接下來執行 detect.py,你可以在你的目錄中找到官方最新的 yolov5s.pt pre-trained model

python detect.py --source /data/images/zidane.jpg
runs/detect/exp

導出 pre-trained model

python export.py --weights yolov5s.pt --include coreml

轉換成功後可以在目錄中找到 yolov5s.mlmodel,將 yolov5s.mlmodel 放到 Netron 進行可視化

YOLOv5s

與官方的 Core ML Models 中的 YOLOv3-Tiny 進行比較

YOLOv3-Tiny

可以發現在 YOLOv3-Tiny 的最後一層的輸出是有包含後處理以及 NMS 層的

將模型放入到 Xcode 中查看

YOLOv5s
YOLOv3-Tiny

明顯可以發現 YOLOv3-Tiny 多了 Class Labels 與 Preview 選單

Preview

接下來我們要進行後處理以及添加 NMS 層到我們模型中

Convert Yolov5 to CoreML. Also add a decode layer.

接下來會參考上面的文章進行操作

# If you use custom traned model, you can change the class labels to your own classes.You can specify as many classes as you like.
classLabels = ["person", "bicycle", "car", "motorcycle", "airplane", "bus", "train", "truck", "boat", "traffic light", "fire hydrant", "stop sign", "parking meter", "bench", "bird", "cat", "dog", "horse", "sheep", "cow", "elephant", "bear", "zebra", "giraffe", "backpack", "umbrella", "handbag", "tie", "suitcase", "frisbee", "skis", "snowboard", "sports ball", "kite", "baseball bat", "baseball glove", "skateboard", "surfboard", "tennis racket", "bottle", "wine glass", "cup", "fork", "knife", "spoon", "bowl", "banana", "apple", "sandwich", "orange", "broccoli", "carrot", "hot dog", "pizza", "donut", "cake", "chair", "couch", "potted plant", "bed", "dining table", "toilet", "tv", "laptop", "mouse", "remote", "keyboard", "cell phone", "microwave", "oven", "toaster", "sink", "refrigerator", "book", "clock", "vase", "scissors", "teddy bear", "hair drier", "toothbrush"]
numberOfClassLabels = len(classLabels)
outputSize = numberOfClassLabels + 5

Define the Decode function

# Just run to define the decode function
import torch
# classLabels = [f"label{i}" for i in range(80)]
numberOfClassLabels = len(classLabels)
outputSize = numberOfClassLabels + 5

# Attention: Some models are reversed!
reverseModel = False

strides = [8, 16, 32]
if reverseModel:
strides.reverse()
featureMapDimensions = [640 // stride for stride in strides]

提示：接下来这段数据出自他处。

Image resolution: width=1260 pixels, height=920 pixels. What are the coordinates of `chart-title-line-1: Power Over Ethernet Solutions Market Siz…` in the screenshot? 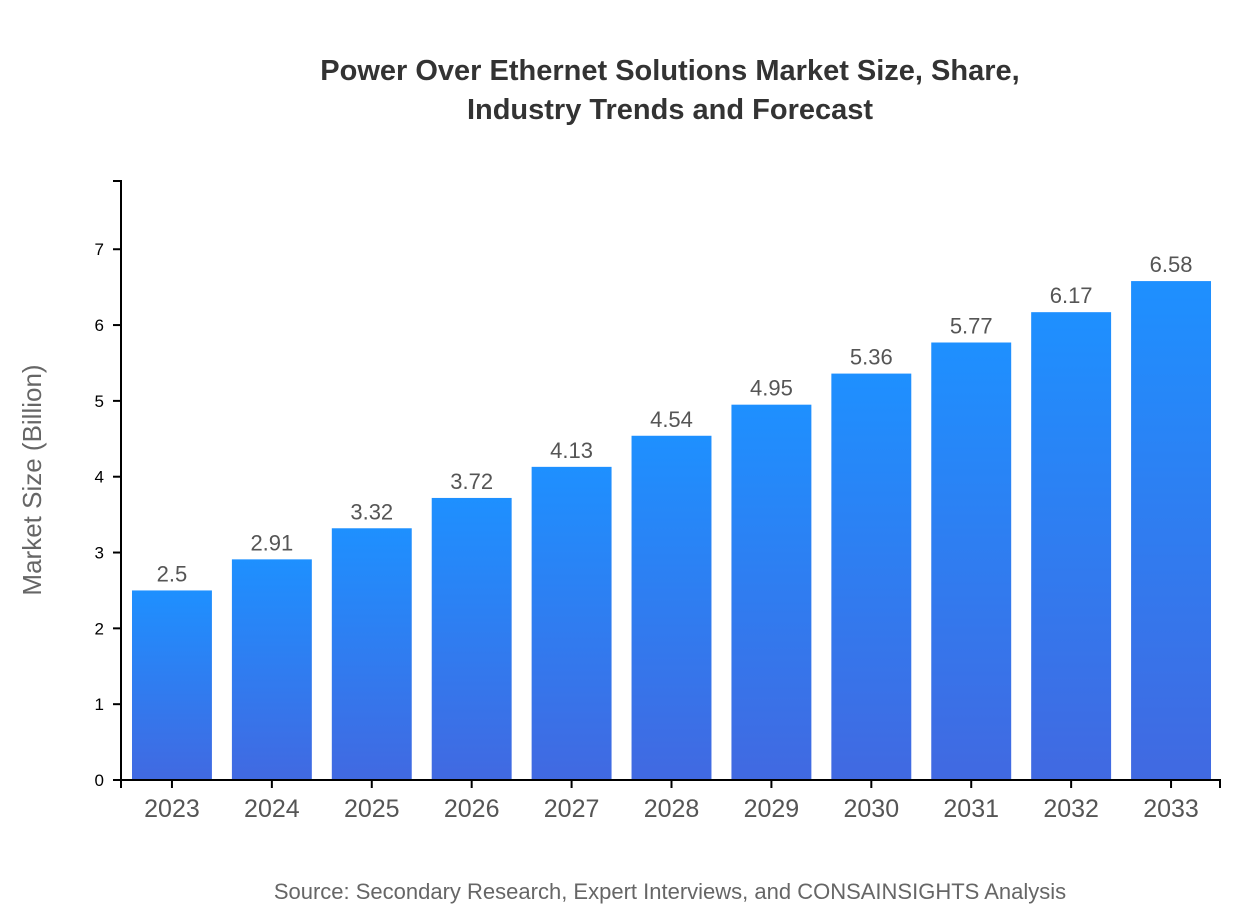 It's located at (670, 71).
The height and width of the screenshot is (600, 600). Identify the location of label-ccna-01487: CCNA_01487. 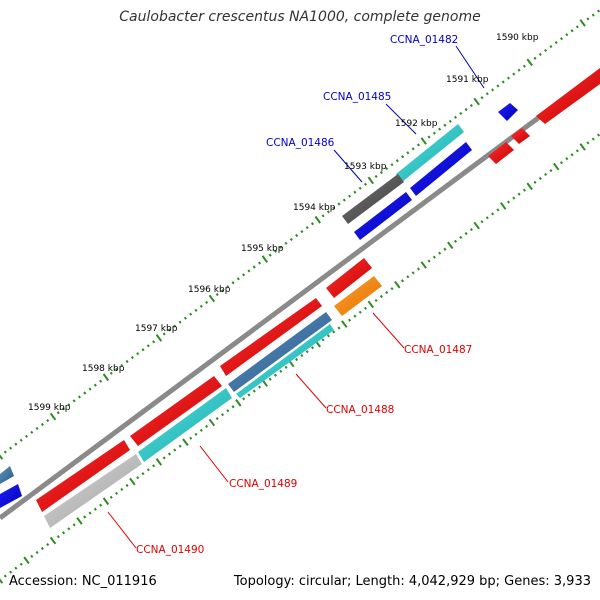
(438, 350).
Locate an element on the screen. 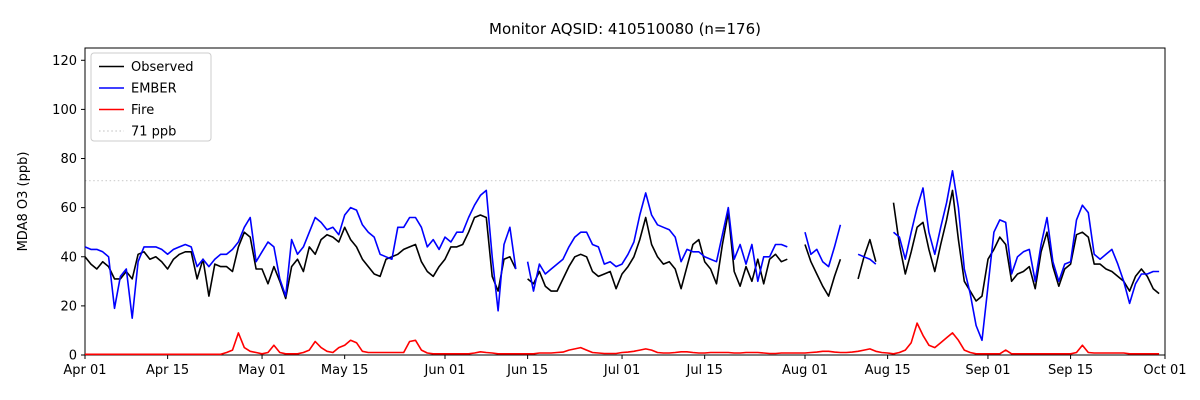 This screenshot has height=400, width=1200. x-tick-label: May 01 is located at coordinates (262, 370).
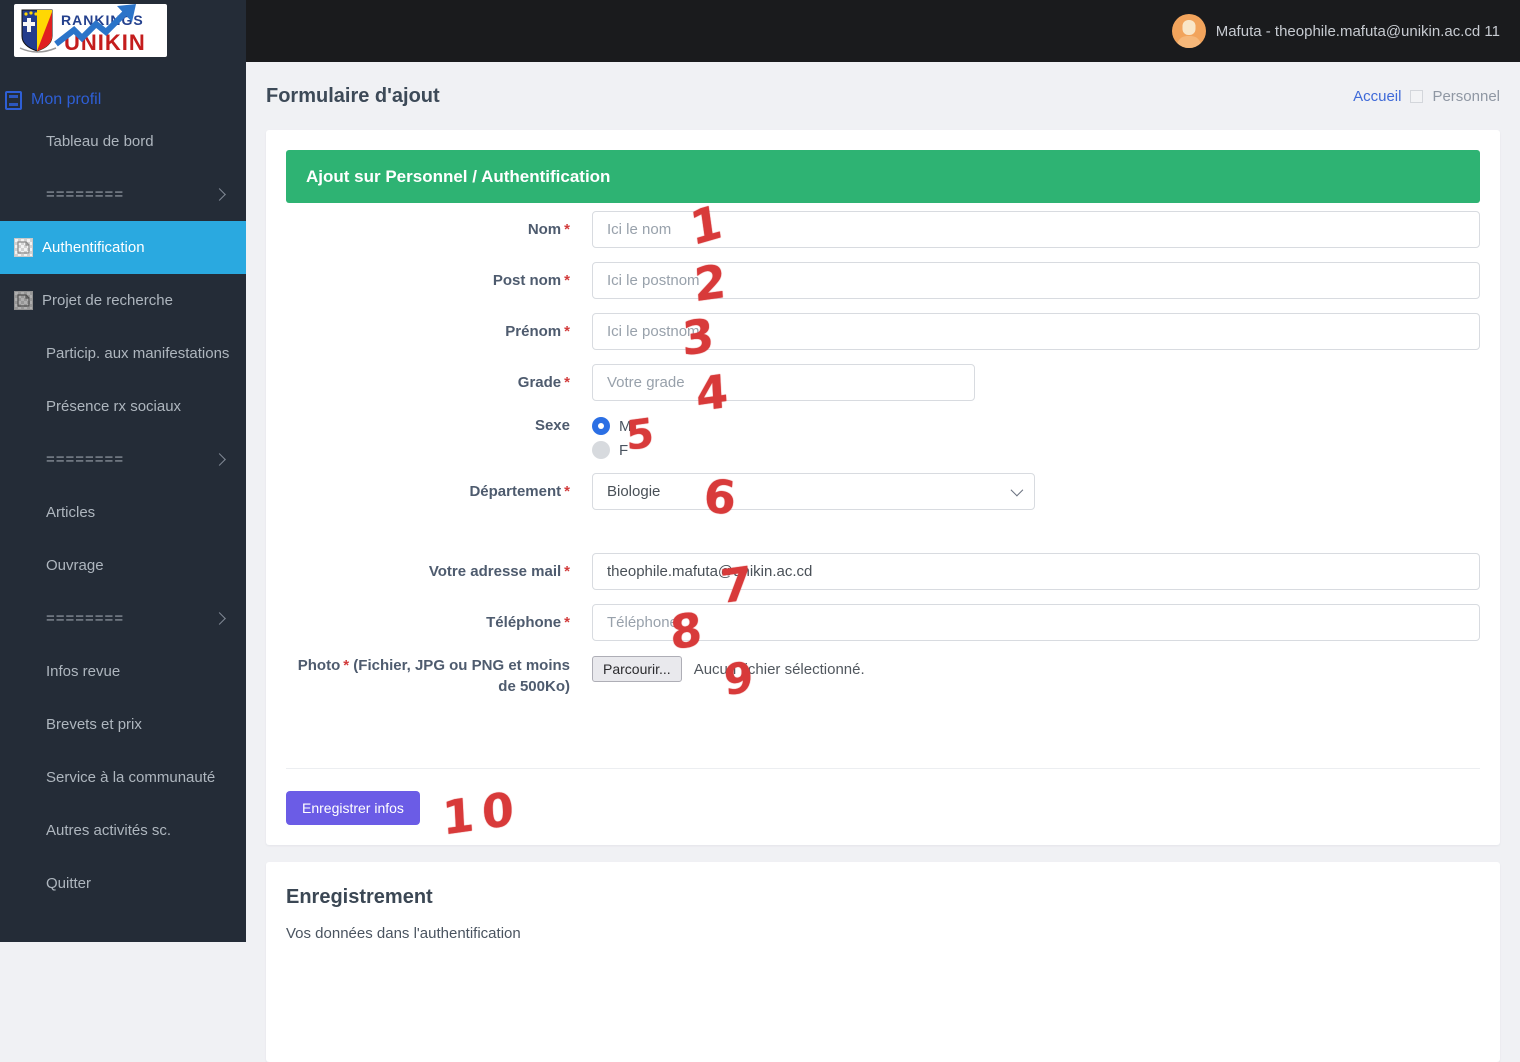 The image size is (1520, 1062). What do you see at coordinates (624, 450) in the screenshot?
I see `radio-label: F` at bounding box center [624, 450].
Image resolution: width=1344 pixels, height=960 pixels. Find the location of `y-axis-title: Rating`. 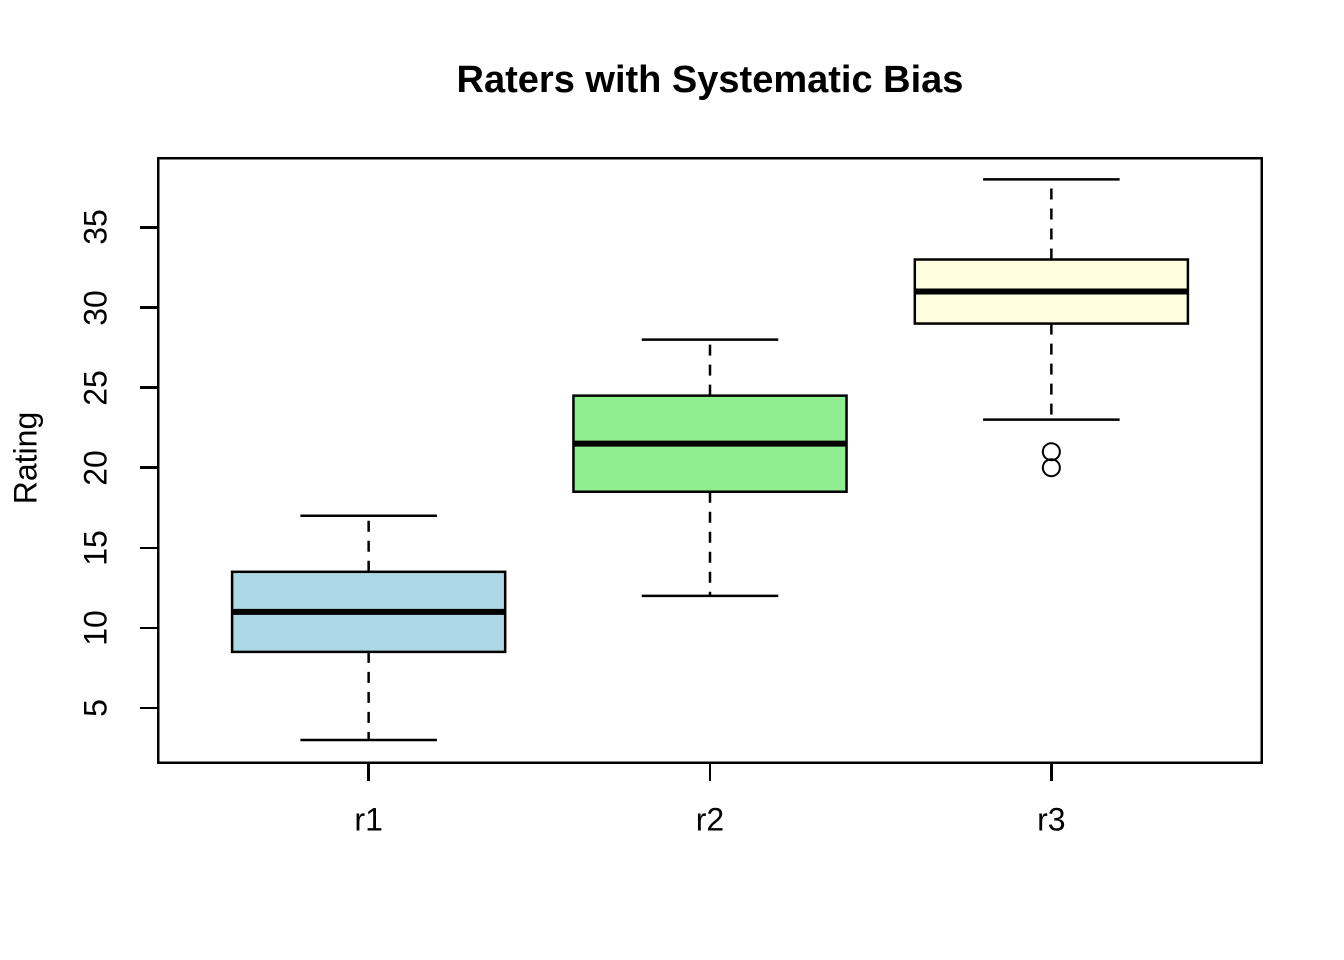

y-axis-title: Rating is located at coordinates (26, 458).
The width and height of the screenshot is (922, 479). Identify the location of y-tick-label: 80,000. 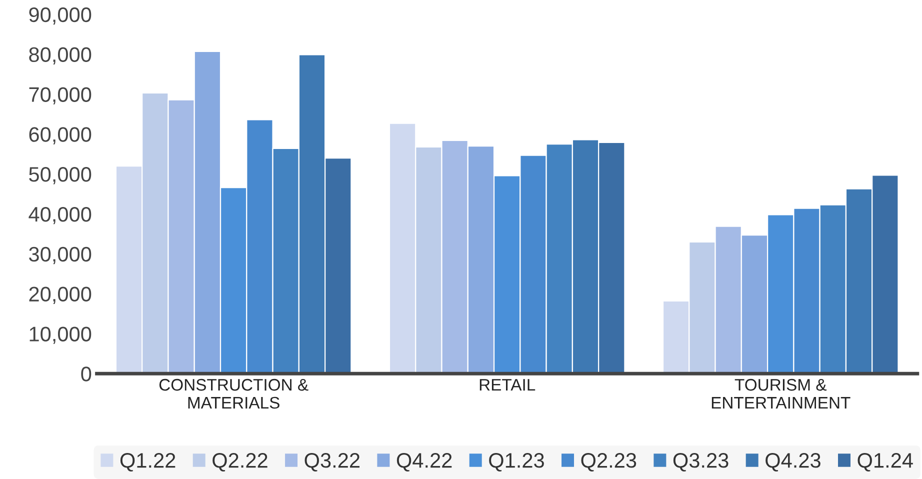
(60, 56).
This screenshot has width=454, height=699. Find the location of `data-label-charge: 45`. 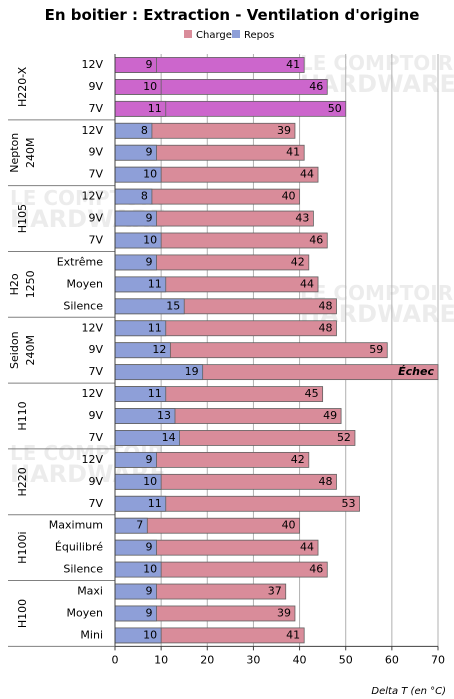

anchors = ([10, 13, 16, 30, 33, 23], [30, 61, 62, 45, 59, 119], [
116, 90, 156, 198, 373, 326]) # Take these from the <model>.yml in yolov5
if reverseModel:
anchors = anchors[::-1]

anchorGrid = torch.tensor(anchors).float().view(3, -1, 1, 1, 2)

def make_grid(nx, ny):
yv, xv = torch.meshgrid([torch.arange(ny), torch.arange(nx)])
return torch.stack((xv, yv), 2).view((ny, nx, 2)).float()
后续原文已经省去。